Data to use:
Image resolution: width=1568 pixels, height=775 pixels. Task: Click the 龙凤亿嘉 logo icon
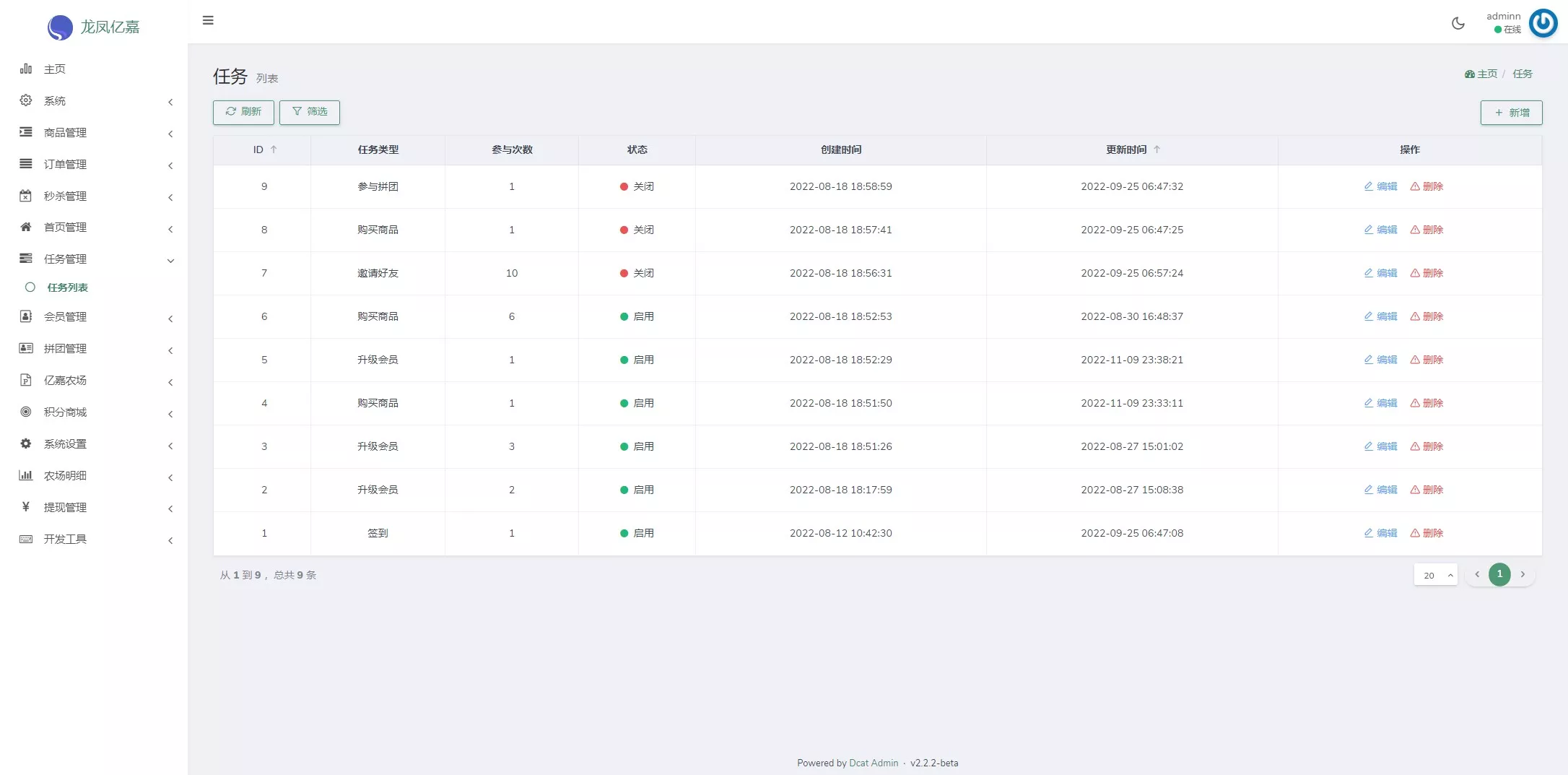pyautogui.click(x=60, y=27)
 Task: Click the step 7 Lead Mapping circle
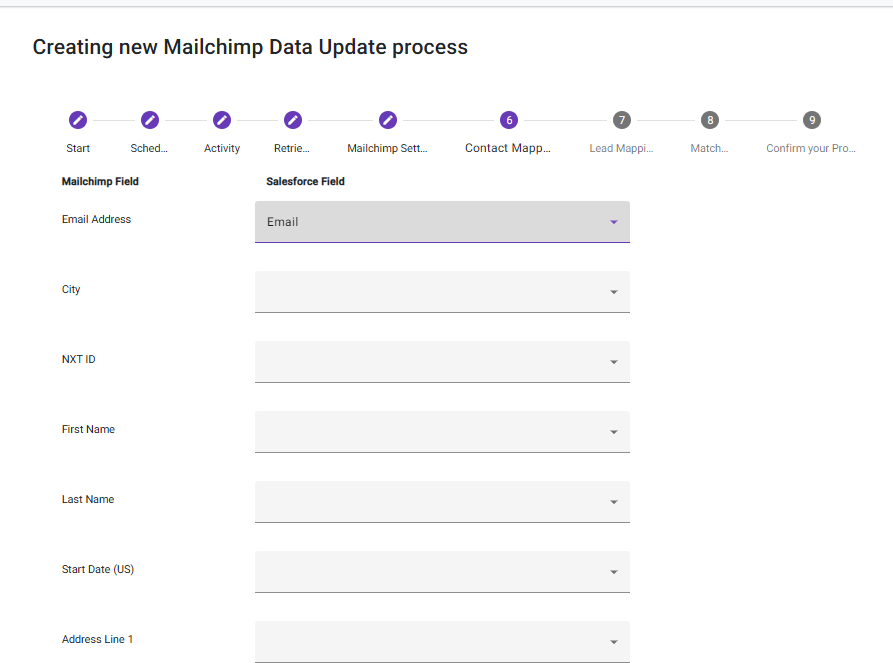coord(622,120)
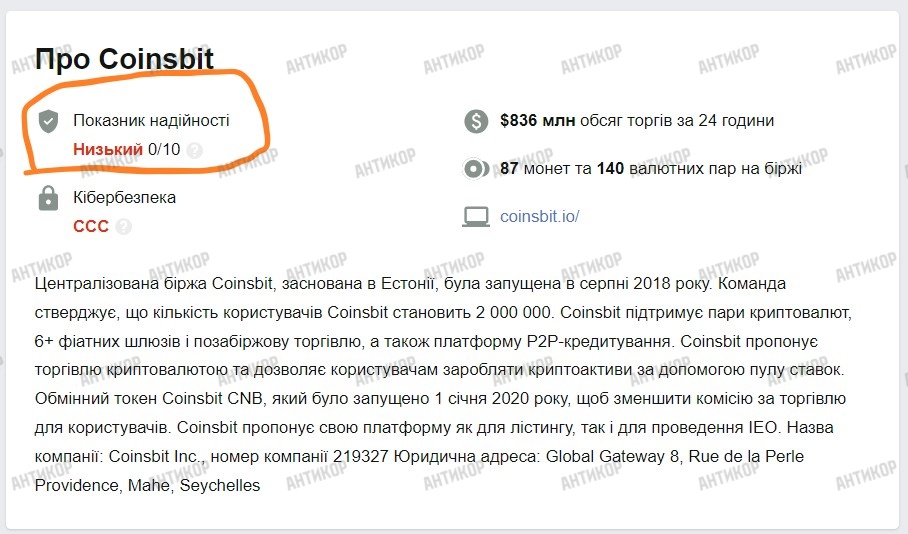The image size is (908, 534).
Task: Click the help question mark next to 0/10
Action: point(195,150)
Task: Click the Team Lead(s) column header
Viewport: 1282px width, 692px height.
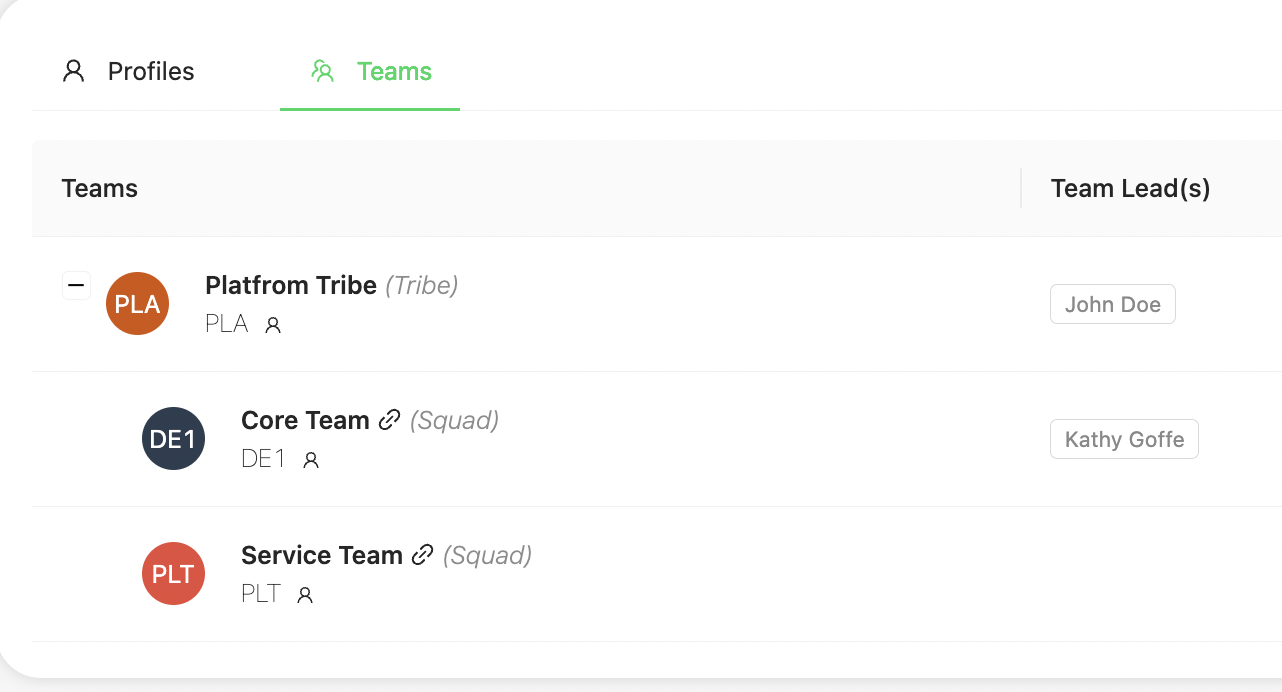Action: coord(1130,189)
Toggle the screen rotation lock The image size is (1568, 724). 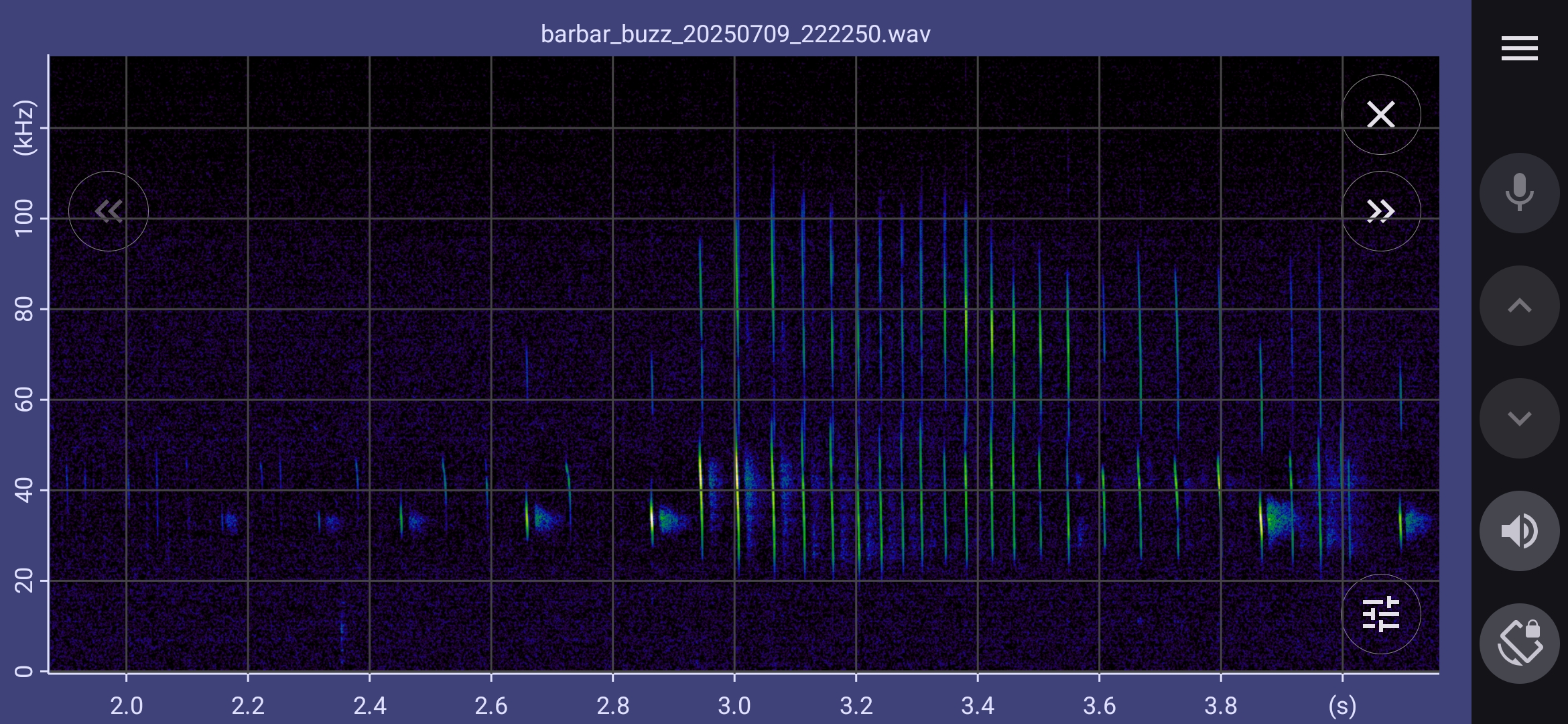tap(1519, 644)
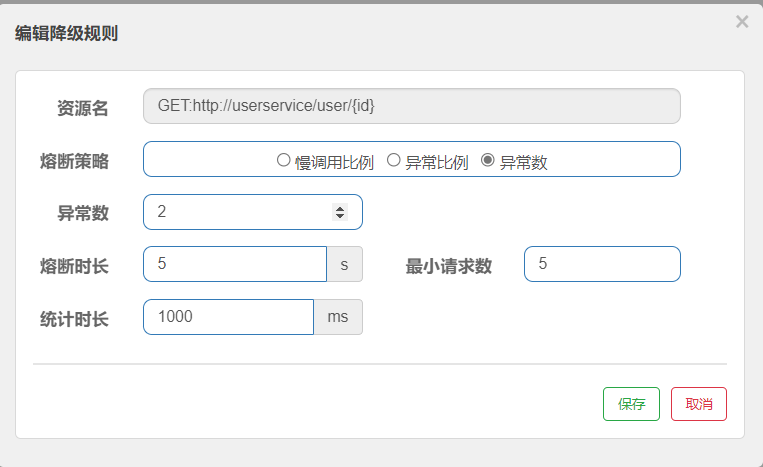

What is being asked: Reproduce word for word the data from the line that contains "Task: Click the step 7 Lead Mapping circle" up to and including the line that contains "Action: coord(1130,189)", omitting the pictures from your answer.

Full response:
 Task: Click the step 7 Lead Mapping circle
coord(622,120)
The image size is (908, 534).
Task: Click the help question mark next to 0/10
Action: point(195,150)
Task: Click the Team Lead(s) column header
Viewport: 1282px width, 692px height.
Action: coord(1130,189)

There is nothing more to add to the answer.